[Passage shown start]

Plan or permit amendments. Any proposed modifications to approved plans, construction schedules or alterations to accepted sequencing of land-disturbing site activities shall be approved by the Village Board or Village Engineer in consultation with the plan review agency prior to implementation of said changes.[13]
[13]
Editor's Note: Amended at time of adoption of Code (see Ch. 1, General Provisions, Art. II).
H. 
Enforcement.
(1) 
Stop-work order.
(a) 
Whenever the Village Board or Village Engineer finds any noncompliance with the provisions of this chapter, the Village Board or Village Engineer shall attempt to communicate with the owner or person performing the work to obtain immediate and voluntary compliance if such person is readily available. If the owner or person performing the work is not readily available, that person refuses to voluntarily comply immediately or the noncompliance presents an imminent danger or will cause or threatens to cause bodily injury or damage to off-site property, including but not limited to off-site runoff, the Village Board or Village Engineer shall post in a conspicuous place on the premises a stop-work order, which shall cause all activity not necessary to correct the noncompliance to cease until the noncompliance is corrected.[14]
[14]
Editor's Note: Amended at time of adoption of Code (see Ch. 1, General Provisions, Art. II).

[Passage shown end]
[Given entries start]

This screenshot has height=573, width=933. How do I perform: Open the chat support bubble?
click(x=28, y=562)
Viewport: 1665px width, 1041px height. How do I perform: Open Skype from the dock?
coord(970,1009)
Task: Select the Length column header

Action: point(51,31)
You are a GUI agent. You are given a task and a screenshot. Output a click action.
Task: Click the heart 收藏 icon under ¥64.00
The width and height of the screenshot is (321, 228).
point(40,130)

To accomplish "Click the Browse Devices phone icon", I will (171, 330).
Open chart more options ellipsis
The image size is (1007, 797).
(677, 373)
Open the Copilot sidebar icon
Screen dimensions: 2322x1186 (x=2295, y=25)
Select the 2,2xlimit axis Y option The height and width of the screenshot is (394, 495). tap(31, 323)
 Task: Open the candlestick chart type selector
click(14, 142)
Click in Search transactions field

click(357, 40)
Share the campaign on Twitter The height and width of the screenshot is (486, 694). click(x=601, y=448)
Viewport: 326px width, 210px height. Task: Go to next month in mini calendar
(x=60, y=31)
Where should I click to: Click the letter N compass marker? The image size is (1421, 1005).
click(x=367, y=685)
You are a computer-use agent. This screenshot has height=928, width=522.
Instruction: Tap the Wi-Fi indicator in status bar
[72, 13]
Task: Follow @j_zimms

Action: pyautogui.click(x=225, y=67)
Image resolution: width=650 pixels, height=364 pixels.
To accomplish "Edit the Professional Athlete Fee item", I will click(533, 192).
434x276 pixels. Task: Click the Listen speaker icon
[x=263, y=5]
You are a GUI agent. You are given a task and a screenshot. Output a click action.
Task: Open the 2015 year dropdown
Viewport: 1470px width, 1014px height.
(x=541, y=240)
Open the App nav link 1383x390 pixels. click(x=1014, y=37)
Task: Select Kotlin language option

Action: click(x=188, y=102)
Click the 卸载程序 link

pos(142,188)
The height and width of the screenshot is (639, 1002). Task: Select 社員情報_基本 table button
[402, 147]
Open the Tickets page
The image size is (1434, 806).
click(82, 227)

[Given entries end]

**Request 1:** Convert the lines of the listing from the line containing "434x276 pixels. Task: Click" up to and including the line containing "Open the App" into a JSON list of strings, one string per line, with blank lines omitted.
**Request 2:** Continue the village code excerpt on plan amendments and enforcement, beginning after its final sentence.
The village code excerpt and the listing are independent of each other and unrelated in content.

**Result 1:**
[
  "434x276 pixels. Task: Click the Listen speaker icon",
  "[x=263, y=5]",
  "You are a GUI agent. You are given a task and a screenshot. Output a click action.",
  "Task: Open the 2015 year dropdown",
  "Viewport: 1470px width, 1014px height.",
  "(x=541, y=240)",
  "Open the App nav link 1383x390 pixels. click(x=1014, y=37)"
]

**Result 2:**
(b) 
The stop-work order shall provide the following information: date of issuance, an adequate identification of the property subject to the stop-work order, reason for posting and the signature of the inspector posting the card.[15]
[15]
Editor's Note: Amended at time of adoption of Code (see Ch. 1, General Provisions, Art. II).
(c) 
The unauthorized removal of the stop-work order from the premises shall be a violation of this chapter.
(2) 
In addition to posting a stop-work order, the Village Board or Village Engineer shall provide notification to the owner or contractor by personal service, written notice by certified mail, or facsimile transmission.[16]
(a) 
The permittee, landowner and contractor shall have 24 hours from the time and date of notification by the Village Board or Village Engineer to correct any noncompliance with the plan when notification is by either personal communication of noncompliance to the owner or contractor or their respective agents or written notice sent by certified mail to the owner or contractor.
(b) 
If notice is not provided under Subsection H(2)(a), the permittee and landowner shall have 72 hours to correct any noncompliance with the plan when notification is by posting notice in a conspicuous place on the site or sending notice by facsimile transmission to the owner or contractor.
[16]
Editor's Note: Amended at time of adoption of Code (see Ch. 1, General Provisions, Art. II).
(3)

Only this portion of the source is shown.